→ TO DO
Omit every picture, then return the listing verbatim.

→ RECORDS PROVIDED
____________
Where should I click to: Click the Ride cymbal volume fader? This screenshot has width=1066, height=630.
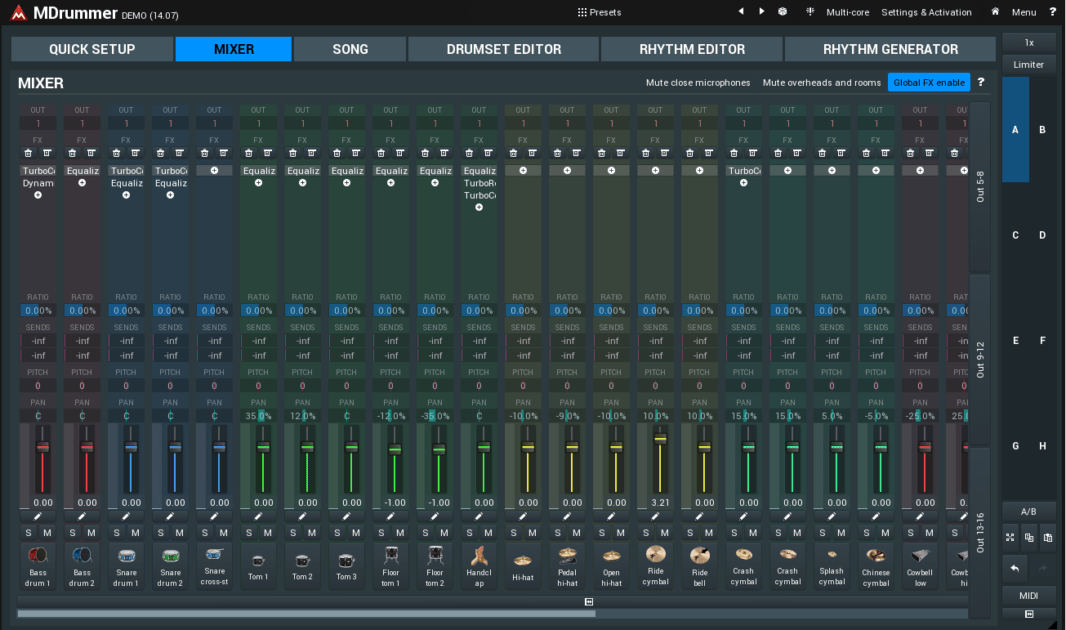tap(660, 438)
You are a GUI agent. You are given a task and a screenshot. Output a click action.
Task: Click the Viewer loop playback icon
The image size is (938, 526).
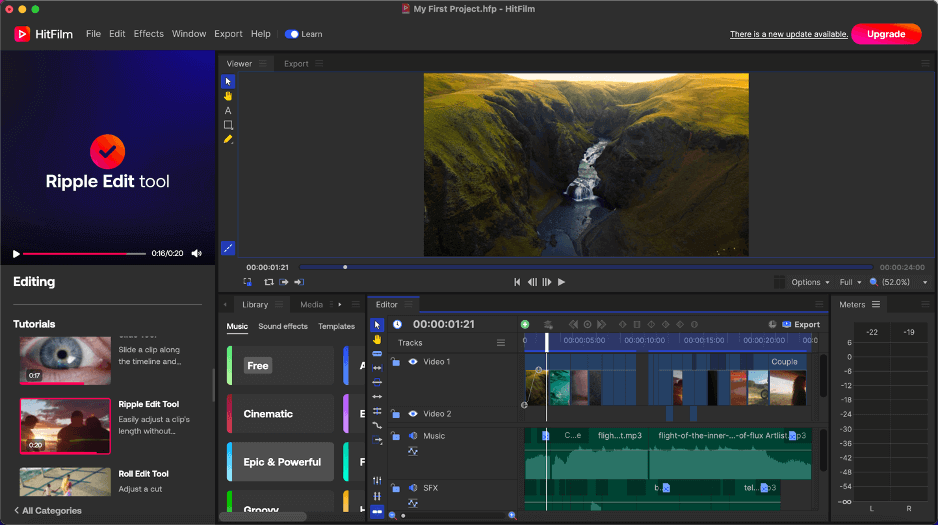[269, 283]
____________
→ EXERCISE ANSWER
Where should I click to: Click the Ride cymbal volume fader? This screenshot has width=1066, height=630.
tap(660, 438)
You are a GUI agent. You are given a task and a screenshot. Output a click action.
Task: Click the Viewer loop playback icon
The image size is (938, 526).
[269, 283]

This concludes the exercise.